The studies aim to test whether the system can be applied in the real world. The researcher expanded, ‘So, it’s not just me working with the data and creating some simulations but real clinically relevant results from patients. The performance of the system in the clinic and the opportunity to develop the system to work seamlessly in that environment is invaluable in terms of where we want to go with it in the future.’
Additionally, Tu hopes the system can have applications beyond knee replacement. ‘We can make it available for other clinical groups, and it is not limited to joint replacement because knee problems are also an area of interest for physios, sports clinics, or during growth in the younger generation.
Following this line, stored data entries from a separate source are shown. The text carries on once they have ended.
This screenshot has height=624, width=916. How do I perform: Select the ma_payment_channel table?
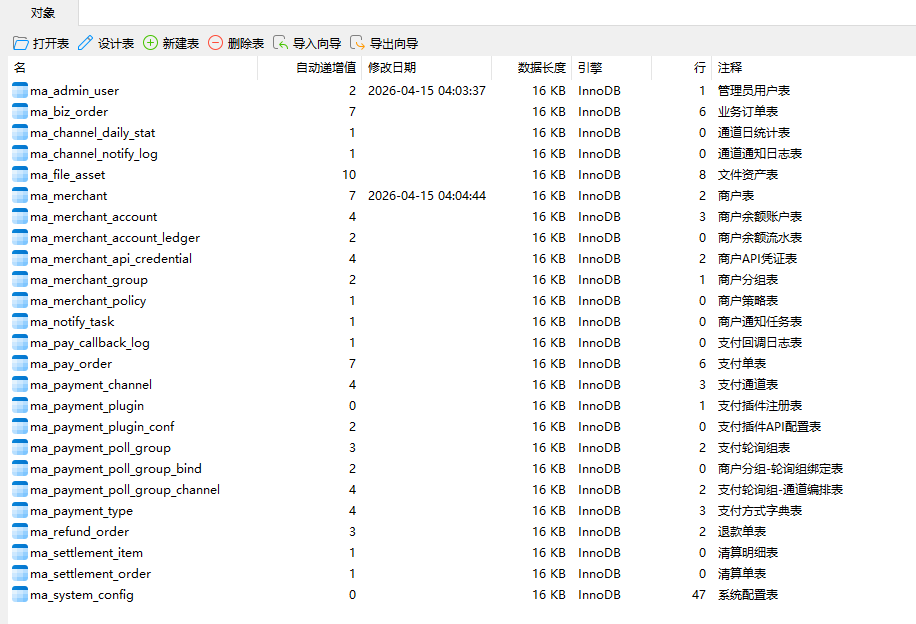(x=91, y=385)
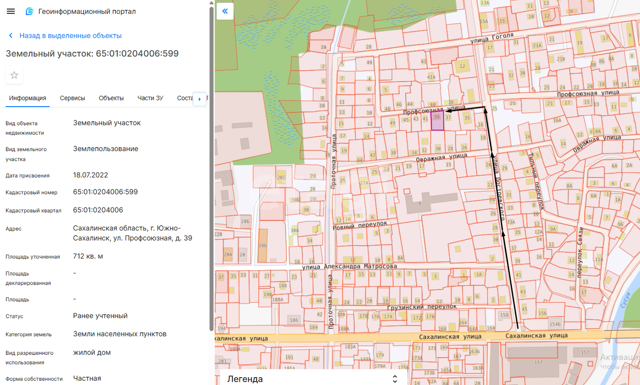Click the info panel vertical scrollbar

[211, 167]
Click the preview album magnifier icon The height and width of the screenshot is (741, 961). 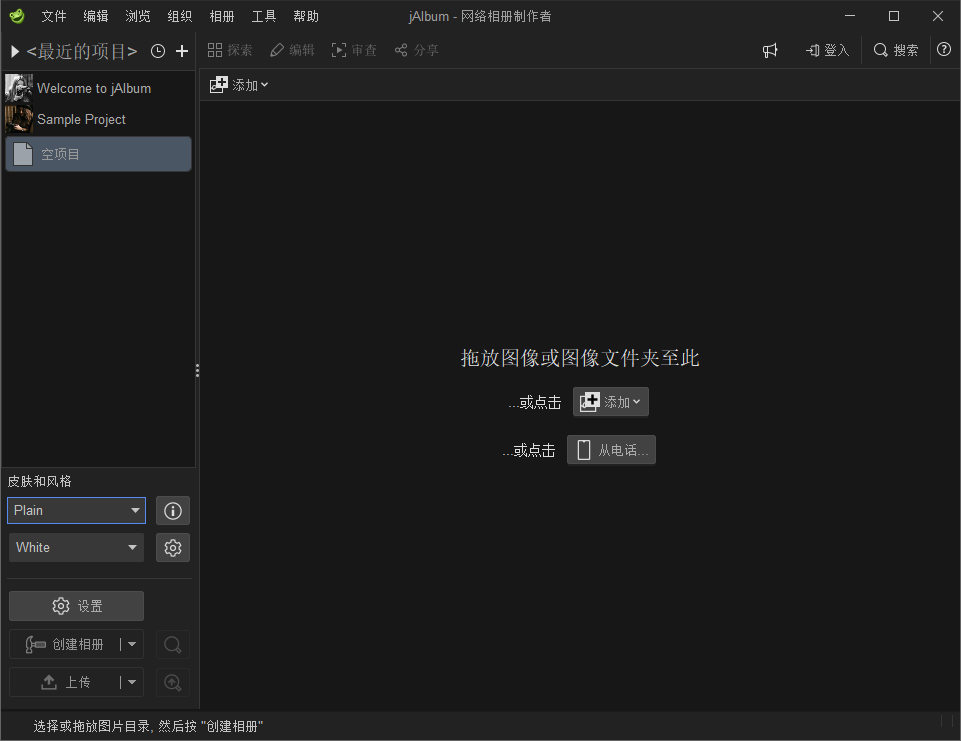coord(173,645)
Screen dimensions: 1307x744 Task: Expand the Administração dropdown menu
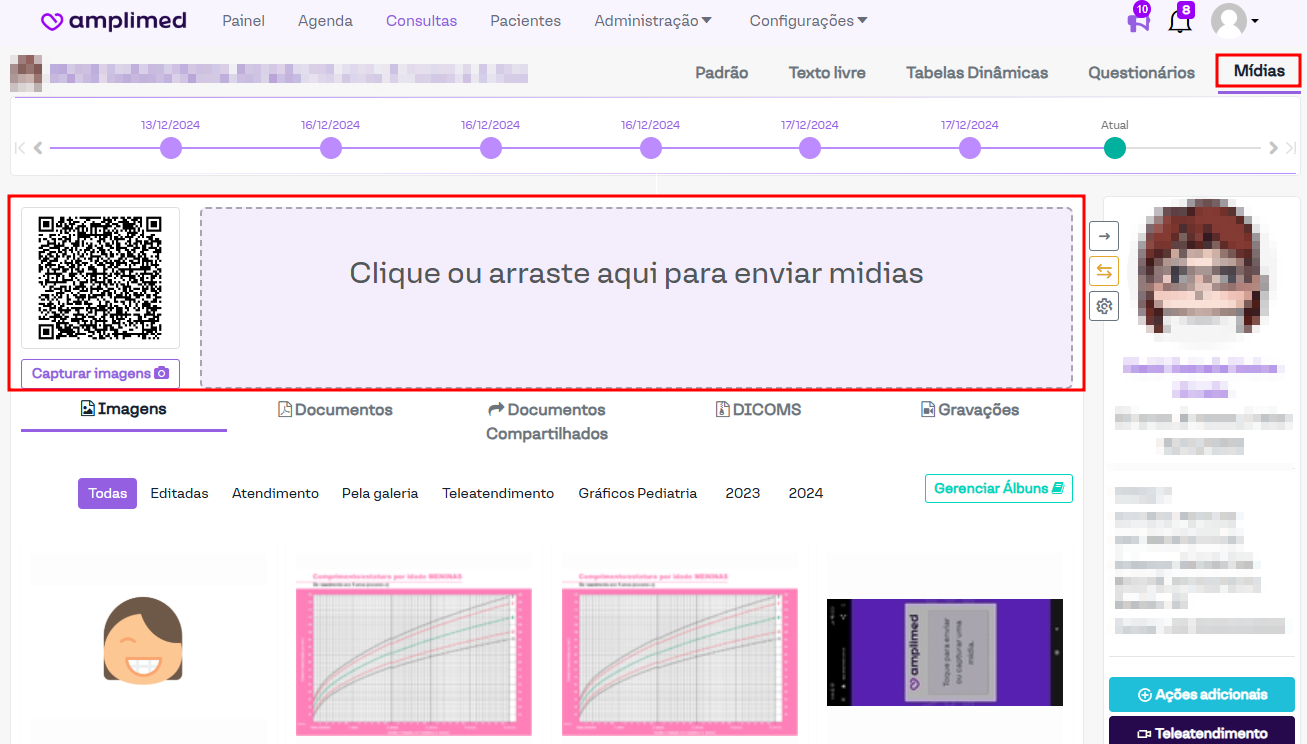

With our system, everyone should have the ability to quickly pick up an ultrasound scanner and do a dynamic assessment of problem joints. We are also interested in branching out, for example, to have applications at the shoulder and the hip joints in the future.’
The idea of combining ultrasound and motion capture data for the purposes of research has been there for some time, but until now, processing assessment data took many hours…Now, I’ve been able to combine everything in one place; it’s semi-automatic, so it saves lots of human labour.